Look for the word "Facebook" in the entries below, then copy every line that has it.

*** Opening Data extract ***

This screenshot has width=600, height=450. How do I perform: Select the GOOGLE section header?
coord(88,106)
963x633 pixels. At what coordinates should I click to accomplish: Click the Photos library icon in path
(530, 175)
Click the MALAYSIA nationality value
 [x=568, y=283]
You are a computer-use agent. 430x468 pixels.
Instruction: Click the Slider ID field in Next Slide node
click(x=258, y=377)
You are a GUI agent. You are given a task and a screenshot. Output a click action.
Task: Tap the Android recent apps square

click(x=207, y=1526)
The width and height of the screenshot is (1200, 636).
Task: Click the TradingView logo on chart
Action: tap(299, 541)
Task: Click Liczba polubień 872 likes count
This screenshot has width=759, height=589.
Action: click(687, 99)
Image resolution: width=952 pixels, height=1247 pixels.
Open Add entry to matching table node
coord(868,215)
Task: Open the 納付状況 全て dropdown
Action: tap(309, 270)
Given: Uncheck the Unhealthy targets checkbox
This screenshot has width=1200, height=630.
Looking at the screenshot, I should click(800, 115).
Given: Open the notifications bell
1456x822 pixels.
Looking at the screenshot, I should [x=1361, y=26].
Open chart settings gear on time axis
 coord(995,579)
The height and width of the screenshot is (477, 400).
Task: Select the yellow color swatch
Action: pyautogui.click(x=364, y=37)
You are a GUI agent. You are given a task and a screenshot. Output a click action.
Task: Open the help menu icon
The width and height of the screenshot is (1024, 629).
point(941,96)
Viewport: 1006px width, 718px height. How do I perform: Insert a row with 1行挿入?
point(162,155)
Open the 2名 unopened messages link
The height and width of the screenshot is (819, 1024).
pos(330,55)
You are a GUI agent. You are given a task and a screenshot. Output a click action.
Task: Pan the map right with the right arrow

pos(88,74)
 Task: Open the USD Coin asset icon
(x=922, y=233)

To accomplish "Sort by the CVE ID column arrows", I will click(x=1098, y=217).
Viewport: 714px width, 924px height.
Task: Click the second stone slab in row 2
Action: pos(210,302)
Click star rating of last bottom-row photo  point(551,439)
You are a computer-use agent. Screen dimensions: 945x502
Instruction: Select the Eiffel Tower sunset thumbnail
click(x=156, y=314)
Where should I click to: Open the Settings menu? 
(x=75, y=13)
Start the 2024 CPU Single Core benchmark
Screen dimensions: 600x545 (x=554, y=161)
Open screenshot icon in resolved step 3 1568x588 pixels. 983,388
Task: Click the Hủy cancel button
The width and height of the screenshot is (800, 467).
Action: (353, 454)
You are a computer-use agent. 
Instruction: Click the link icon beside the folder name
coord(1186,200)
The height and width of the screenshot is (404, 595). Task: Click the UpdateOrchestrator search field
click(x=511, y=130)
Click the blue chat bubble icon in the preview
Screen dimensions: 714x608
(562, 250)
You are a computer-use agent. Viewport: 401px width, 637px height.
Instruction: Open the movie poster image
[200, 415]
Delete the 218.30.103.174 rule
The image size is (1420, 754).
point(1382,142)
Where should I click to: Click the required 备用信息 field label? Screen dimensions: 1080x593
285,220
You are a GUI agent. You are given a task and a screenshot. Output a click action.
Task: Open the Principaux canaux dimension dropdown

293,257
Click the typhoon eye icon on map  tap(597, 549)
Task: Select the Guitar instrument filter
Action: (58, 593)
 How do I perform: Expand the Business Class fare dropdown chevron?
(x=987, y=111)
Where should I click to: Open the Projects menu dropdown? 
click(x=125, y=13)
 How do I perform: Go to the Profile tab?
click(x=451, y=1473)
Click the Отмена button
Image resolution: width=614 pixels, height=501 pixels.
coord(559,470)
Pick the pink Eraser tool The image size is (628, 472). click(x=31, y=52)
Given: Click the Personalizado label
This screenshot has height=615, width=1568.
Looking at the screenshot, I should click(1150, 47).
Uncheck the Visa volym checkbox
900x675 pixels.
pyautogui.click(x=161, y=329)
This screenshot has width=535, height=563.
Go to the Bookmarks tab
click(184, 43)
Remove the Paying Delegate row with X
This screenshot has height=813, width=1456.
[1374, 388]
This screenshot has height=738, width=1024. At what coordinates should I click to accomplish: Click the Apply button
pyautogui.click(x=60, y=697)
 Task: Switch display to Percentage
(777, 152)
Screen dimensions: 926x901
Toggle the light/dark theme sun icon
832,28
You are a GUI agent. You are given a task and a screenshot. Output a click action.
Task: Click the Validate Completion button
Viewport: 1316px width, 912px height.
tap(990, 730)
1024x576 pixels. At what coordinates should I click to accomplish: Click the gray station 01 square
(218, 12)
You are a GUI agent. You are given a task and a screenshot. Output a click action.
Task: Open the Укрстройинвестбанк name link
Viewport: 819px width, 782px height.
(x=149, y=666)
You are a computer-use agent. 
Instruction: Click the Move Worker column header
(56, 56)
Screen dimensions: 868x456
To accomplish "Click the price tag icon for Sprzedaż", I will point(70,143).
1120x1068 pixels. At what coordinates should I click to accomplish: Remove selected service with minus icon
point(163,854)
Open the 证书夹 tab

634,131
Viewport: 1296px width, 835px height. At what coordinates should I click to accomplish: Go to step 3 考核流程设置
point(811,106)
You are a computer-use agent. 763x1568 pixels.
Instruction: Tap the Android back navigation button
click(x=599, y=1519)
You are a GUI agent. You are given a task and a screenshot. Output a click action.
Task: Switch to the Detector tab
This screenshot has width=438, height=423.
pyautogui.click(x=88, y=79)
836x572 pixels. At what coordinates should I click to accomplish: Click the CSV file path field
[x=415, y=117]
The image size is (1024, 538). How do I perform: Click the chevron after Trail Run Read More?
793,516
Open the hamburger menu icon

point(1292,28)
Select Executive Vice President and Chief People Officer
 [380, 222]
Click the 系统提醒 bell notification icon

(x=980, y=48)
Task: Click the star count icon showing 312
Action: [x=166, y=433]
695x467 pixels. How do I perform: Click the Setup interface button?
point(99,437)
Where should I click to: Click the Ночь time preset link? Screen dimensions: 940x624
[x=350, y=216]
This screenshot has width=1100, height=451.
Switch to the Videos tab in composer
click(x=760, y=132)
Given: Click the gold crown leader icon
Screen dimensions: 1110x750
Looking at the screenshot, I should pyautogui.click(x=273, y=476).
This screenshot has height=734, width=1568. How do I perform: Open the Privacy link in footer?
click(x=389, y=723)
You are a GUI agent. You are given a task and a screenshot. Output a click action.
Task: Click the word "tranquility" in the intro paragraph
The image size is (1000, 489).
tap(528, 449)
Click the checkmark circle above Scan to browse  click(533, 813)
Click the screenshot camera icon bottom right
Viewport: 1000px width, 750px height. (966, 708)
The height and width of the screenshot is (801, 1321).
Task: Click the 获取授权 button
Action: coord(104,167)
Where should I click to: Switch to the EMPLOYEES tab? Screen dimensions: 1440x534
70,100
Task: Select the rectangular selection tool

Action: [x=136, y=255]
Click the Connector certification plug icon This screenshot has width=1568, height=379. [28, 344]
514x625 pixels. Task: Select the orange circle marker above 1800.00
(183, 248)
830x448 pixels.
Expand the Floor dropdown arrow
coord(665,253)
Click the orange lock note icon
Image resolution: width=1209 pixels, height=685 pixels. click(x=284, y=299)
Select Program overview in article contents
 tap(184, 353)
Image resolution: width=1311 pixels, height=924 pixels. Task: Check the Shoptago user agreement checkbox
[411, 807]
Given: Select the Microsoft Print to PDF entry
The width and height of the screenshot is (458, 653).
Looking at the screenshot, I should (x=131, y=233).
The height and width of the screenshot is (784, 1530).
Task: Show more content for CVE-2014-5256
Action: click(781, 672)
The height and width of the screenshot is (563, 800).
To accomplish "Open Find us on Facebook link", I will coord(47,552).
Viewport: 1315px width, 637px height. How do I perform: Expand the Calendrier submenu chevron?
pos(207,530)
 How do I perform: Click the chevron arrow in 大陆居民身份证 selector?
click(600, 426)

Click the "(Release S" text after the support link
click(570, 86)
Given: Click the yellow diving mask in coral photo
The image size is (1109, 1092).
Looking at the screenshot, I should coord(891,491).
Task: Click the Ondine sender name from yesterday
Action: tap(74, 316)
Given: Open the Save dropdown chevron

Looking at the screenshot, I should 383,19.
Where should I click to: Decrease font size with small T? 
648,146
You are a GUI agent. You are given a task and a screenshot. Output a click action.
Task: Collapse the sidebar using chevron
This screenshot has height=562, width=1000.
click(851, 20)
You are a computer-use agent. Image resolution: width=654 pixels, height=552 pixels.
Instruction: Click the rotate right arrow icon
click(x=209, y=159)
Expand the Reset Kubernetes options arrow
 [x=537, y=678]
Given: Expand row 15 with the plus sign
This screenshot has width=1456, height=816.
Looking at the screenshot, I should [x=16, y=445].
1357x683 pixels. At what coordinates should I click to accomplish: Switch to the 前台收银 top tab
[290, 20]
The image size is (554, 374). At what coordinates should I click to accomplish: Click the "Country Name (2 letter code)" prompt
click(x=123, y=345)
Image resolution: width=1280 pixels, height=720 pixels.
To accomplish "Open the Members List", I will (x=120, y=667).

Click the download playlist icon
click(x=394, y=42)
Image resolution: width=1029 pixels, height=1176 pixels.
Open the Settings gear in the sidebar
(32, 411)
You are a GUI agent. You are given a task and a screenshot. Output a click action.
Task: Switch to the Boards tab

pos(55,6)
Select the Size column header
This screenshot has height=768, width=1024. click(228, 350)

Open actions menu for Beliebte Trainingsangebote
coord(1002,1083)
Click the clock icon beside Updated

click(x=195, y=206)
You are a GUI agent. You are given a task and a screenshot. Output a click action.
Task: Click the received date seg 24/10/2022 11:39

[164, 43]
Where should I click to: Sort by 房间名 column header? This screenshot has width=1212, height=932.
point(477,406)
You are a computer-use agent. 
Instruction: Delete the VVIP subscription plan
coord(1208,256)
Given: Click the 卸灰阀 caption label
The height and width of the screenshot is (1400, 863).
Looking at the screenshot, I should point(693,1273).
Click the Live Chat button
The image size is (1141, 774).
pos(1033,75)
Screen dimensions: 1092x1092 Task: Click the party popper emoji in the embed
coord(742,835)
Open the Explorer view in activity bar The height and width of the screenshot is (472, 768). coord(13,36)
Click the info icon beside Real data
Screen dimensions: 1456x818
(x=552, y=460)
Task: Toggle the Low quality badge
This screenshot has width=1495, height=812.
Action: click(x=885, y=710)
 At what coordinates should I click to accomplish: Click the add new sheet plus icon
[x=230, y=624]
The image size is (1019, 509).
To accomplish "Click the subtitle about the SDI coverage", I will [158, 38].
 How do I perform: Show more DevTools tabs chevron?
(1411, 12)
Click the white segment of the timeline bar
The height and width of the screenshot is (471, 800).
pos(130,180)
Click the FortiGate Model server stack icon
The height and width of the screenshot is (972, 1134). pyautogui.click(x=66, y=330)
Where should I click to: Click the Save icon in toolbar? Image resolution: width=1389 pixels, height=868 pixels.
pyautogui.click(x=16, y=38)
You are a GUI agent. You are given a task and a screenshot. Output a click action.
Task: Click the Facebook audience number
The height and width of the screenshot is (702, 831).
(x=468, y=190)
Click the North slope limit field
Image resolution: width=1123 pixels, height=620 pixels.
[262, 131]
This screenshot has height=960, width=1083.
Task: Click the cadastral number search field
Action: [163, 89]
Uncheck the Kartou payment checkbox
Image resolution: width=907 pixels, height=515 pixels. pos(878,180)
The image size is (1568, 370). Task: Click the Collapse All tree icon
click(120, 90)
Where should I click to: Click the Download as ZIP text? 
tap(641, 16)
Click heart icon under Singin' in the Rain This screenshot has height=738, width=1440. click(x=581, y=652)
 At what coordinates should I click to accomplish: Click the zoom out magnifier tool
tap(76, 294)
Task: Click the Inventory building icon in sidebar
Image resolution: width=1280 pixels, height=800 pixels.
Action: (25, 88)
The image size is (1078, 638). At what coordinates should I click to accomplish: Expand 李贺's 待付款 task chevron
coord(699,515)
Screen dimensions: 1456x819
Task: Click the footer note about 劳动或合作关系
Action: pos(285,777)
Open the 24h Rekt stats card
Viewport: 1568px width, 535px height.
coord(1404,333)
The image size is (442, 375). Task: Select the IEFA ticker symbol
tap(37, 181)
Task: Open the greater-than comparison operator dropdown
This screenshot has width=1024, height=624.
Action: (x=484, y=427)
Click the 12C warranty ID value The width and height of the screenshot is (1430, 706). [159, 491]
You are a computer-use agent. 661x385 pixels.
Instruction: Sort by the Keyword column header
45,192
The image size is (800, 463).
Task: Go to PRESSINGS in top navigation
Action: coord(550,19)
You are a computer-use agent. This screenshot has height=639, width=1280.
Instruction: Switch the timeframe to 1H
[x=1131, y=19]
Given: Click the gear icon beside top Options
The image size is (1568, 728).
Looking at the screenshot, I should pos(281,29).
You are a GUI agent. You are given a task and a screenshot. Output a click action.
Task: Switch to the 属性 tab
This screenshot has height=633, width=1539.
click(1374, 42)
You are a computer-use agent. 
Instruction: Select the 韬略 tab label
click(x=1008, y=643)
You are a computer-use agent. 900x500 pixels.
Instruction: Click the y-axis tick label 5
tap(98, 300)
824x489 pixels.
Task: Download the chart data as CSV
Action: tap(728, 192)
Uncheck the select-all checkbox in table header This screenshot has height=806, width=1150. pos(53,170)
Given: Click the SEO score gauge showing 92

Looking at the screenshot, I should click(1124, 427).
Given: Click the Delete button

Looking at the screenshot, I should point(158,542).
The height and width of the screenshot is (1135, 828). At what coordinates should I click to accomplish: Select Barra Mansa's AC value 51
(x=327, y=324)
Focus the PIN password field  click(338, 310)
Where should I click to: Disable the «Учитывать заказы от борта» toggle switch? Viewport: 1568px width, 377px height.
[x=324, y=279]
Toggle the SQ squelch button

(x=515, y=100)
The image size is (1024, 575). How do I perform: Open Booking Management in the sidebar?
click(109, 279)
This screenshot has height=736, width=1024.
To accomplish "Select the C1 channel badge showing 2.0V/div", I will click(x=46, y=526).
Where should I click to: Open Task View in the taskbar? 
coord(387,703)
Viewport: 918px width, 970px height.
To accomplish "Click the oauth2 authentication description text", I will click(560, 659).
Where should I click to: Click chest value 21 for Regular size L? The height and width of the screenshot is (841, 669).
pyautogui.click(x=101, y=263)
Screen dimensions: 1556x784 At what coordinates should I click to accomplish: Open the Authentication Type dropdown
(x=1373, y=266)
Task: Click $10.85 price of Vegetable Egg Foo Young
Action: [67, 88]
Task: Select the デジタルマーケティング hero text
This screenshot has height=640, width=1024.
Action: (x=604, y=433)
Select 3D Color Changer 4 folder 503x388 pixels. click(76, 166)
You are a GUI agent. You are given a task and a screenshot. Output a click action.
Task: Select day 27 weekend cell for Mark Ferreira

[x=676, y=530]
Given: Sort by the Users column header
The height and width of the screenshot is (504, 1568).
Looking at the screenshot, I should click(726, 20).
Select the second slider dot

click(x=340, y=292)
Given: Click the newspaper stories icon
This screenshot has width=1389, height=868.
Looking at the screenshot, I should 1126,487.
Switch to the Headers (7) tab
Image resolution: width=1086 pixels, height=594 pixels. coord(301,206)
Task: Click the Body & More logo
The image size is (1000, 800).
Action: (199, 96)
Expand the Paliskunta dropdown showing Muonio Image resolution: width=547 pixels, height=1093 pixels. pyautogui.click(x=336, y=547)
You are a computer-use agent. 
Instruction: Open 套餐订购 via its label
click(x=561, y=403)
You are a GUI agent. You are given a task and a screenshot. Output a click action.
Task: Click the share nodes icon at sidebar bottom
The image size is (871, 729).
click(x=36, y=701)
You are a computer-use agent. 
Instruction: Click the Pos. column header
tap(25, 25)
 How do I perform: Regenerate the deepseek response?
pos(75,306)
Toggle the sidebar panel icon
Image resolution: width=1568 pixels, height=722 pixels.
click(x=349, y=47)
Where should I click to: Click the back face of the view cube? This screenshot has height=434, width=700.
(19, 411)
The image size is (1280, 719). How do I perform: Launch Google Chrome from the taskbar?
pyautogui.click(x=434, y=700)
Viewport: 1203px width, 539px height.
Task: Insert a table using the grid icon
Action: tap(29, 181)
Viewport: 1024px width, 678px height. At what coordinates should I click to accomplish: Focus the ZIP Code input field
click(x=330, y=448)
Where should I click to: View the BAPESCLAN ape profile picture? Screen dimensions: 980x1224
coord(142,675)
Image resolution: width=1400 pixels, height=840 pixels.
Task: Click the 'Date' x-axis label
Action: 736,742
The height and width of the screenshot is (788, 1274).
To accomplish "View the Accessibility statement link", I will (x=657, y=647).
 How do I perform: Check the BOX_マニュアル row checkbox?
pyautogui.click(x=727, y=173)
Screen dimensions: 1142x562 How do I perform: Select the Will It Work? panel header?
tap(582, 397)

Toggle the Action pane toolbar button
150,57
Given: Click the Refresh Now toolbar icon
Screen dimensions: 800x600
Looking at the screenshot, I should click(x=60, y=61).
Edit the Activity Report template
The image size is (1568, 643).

*** Closing Data extract ***

### Exercise response
To accomplish "Open Find us on Facebook link", I will coord(47,552).
Task: Click the Facebook audience number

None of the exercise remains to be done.